Gender relations in peacetime are the key to understanding sexualized violence in wartime,” asserts Skjelsbæk.

“Officially there was gender equality in Tito’s Yugoslavia. Women participated in public life, worked and sent their children to pre-school. At the same time, gender differences remained in the private sphere; here gender equality was neither the ideal nor the practice. Likewise, ethnic differences were downplayed in the public sphere but maintained privately. Many of the practices that denoted ethnic differences were the duties that women were responsible for. These were related to, for example, cooking, making coffee and traditions in connection with childbirth, as Tone Bringa (1995) described in her research. This is vital knowledge for understanding how assaults against women became such an integral part of the ethnic conflict,” says Skjelsbæk, and adds:

“But I’m eager to learn whether the assailants recognize themselves in this analysis. How salient were ethnic relations when the men decided to commit sexualized violence?”

Similarly, events that occurred during the war have had an impact on gender relations in subsequent years.

“In the years immediately following the war, a great deal of attention was directed toward sexualized violence, both in the media and society at large. The UN and a number of organisations have been involved, and crisis centres and other support services for the victims have been established. At the same time, the presence of international forces has led to an increase in prostitution and trafficking,” says Skjelsbæk.

“Many people view this as a vulgarization of gender relations and, perhaps most importantly, as a problem that was ‘imported’ from the international community. As a result, we are seeing the rise of religious groups that are placing new restrictions on women’s roles and bodies. For example, many women in the Croatian-dominated areas are finding that access to prevention and abortion has become more limited due to the growing influence of the Catholic Church. Women in Bosnian-dominated areas describe other restrictions. For instance, they are not permitted to be alone with men in the public sphere due to the increasing influence of Muslim groups.”

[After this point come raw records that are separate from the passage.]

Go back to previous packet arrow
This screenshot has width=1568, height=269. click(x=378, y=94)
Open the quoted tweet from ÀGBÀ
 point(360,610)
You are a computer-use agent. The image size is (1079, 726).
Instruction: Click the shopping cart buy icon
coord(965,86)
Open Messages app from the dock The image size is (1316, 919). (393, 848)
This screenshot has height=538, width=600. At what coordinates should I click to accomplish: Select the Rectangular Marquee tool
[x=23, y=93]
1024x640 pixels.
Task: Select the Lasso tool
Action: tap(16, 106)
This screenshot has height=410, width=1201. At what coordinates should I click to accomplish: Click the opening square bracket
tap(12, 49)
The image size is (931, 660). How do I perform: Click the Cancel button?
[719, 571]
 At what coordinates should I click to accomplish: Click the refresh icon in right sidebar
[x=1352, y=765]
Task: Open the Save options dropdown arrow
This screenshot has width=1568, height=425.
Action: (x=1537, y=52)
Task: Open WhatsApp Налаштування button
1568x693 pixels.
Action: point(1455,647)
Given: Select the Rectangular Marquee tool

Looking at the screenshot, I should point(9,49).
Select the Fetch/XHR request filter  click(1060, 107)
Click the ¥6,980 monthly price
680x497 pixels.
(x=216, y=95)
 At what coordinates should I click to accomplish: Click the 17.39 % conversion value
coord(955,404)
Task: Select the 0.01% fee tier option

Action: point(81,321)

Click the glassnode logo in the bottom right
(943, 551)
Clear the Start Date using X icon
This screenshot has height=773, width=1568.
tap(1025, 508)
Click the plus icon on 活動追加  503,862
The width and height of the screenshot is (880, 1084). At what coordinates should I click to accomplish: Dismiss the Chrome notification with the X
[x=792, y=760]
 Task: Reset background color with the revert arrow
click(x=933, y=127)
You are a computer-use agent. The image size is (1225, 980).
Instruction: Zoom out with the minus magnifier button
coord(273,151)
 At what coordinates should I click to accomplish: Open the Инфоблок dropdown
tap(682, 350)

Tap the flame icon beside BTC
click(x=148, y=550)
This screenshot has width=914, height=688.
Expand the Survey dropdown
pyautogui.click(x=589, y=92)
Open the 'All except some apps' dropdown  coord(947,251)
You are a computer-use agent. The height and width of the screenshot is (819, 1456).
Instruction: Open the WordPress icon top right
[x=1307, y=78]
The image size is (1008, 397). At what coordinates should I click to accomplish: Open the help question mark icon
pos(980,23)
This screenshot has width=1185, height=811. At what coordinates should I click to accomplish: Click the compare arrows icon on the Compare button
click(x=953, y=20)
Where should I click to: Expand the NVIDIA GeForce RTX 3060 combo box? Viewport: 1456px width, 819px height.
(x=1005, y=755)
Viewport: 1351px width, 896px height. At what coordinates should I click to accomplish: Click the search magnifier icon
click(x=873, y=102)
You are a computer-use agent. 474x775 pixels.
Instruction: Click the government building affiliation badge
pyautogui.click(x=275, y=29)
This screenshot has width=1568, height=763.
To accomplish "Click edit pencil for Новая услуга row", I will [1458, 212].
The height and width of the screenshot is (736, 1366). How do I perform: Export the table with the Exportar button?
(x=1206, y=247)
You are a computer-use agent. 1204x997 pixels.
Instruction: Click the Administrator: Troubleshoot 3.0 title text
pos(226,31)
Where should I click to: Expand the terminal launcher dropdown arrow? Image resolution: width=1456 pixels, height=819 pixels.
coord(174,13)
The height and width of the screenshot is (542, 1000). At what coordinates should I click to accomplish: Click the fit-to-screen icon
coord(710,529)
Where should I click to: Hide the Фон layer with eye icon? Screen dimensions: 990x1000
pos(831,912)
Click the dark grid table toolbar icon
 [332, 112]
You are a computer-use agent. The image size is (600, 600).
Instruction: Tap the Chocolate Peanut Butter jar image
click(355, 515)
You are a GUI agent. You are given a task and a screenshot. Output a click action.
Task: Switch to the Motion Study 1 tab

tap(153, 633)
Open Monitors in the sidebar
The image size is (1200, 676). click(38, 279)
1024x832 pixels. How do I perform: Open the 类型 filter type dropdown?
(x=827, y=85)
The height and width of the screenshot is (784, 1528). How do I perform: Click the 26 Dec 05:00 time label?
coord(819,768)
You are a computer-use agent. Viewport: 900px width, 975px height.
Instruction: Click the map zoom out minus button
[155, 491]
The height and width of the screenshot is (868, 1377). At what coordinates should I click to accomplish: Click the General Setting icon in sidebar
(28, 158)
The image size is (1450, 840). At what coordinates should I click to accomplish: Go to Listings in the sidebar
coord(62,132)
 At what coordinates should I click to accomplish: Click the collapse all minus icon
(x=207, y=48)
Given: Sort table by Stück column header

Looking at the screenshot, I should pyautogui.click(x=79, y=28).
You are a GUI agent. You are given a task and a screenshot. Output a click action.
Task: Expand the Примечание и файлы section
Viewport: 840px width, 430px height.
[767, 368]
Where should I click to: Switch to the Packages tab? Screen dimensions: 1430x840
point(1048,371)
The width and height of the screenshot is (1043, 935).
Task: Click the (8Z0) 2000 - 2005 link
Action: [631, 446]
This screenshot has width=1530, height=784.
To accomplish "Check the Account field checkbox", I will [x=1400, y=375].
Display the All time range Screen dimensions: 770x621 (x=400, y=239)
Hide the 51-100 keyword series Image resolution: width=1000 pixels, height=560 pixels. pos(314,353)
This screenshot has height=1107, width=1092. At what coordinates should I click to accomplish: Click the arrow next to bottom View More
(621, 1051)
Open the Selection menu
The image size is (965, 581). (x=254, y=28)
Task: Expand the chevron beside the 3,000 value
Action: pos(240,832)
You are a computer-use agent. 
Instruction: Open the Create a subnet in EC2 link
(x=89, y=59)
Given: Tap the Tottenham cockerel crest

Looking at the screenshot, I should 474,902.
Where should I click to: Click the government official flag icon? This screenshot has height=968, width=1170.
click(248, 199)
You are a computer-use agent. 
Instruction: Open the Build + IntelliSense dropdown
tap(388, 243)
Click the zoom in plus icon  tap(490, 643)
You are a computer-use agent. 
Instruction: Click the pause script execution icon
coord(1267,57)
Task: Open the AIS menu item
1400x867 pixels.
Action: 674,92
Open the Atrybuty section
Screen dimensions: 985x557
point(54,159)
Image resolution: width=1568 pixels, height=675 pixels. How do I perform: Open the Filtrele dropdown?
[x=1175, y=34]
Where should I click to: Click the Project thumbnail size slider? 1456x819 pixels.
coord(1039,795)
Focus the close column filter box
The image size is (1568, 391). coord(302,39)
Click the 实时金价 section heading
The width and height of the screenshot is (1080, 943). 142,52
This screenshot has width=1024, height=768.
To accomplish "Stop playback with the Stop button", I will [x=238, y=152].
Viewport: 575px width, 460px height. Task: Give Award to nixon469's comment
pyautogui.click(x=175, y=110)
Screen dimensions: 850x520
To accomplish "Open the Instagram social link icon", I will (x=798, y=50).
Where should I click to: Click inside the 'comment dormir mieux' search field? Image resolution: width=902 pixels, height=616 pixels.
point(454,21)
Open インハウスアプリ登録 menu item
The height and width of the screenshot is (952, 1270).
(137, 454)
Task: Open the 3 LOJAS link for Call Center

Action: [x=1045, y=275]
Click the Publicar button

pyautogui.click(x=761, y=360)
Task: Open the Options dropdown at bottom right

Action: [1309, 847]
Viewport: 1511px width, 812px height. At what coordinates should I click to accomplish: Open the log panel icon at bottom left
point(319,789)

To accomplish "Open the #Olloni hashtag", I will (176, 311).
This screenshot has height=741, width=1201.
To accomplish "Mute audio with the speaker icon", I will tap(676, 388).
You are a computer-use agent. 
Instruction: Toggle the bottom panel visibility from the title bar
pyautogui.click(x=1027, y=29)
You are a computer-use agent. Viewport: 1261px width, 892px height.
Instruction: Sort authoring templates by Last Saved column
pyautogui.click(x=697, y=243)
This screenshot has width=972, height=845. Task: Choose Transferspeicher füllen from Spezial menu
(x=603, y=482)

The rise of religion is also related to the crucial role that ethnicity plays in Bosnian society.

“While ethnicity was ‘invisible’ in Tito’s Yugoslavia, it is a guiding principle in today’s Bosnia. Ethnic representation is laid down in the constitution and consequently the respective religions have gained a more prominent position.”


Translated by Connie Stultz

The Researcher

Inger Skjelsbæk is a psychologist and a senior researcher at the International Peace Research Institute, Oslo (PRIO). She is currently working on the project Why Rape? Perpetrator, Punishment and Social Narratives. The empirical focus of the project is on perpetrators of sexual violence from the war in Bosnia, more specifically perpetrators who have been sentenced by the ICTY (The International Criminal Tribunal for the former Yugoslavia).